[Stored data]
+++
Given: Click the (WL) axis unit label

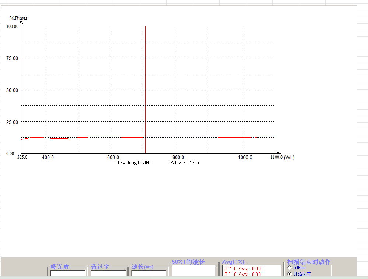Looking at the screenshot, I should click(289, 157).
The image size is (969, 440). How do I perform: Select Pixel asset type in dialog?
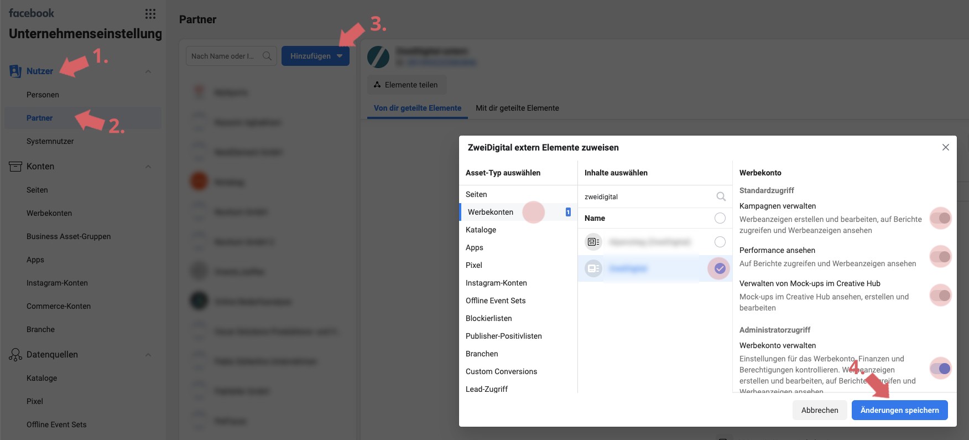[474, 265]
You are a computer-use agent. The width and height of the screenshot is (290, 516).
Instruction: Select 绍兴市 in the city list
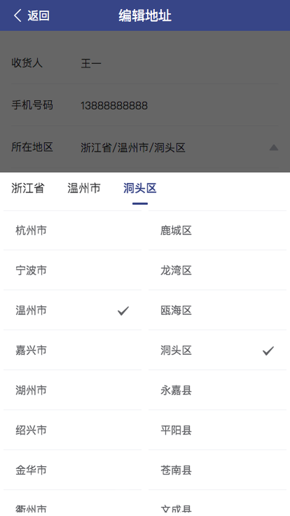[72, 430]
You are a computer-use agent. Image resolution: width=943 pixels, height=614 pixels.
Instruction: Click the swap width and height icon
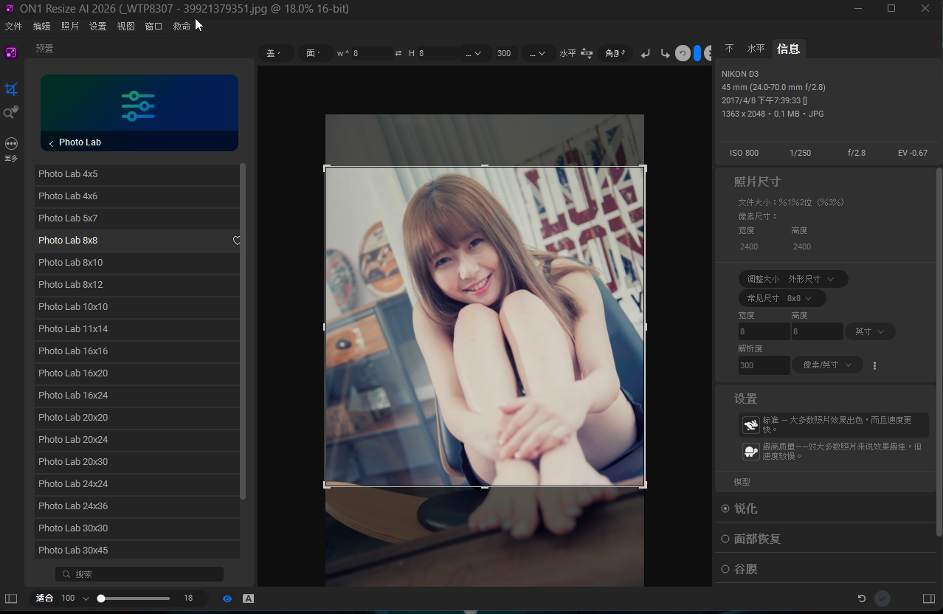click(398, 53)
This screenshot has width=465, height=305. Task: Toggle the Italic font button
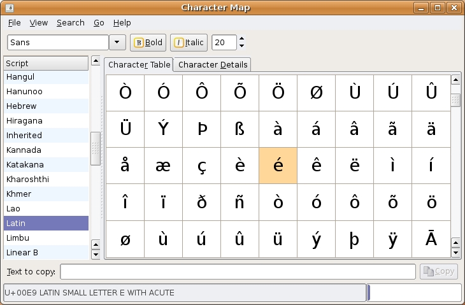pos(189,43)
+++
> Activity:
Reproduce the lines from the one with "This screenshot has" through the end of the data, keeping both end lines, adding nothing, and dropping any pictures.

> Problem solution:
This screenshot has width=465, height=305. Task: Toggle the Italic font button
pos(189,43)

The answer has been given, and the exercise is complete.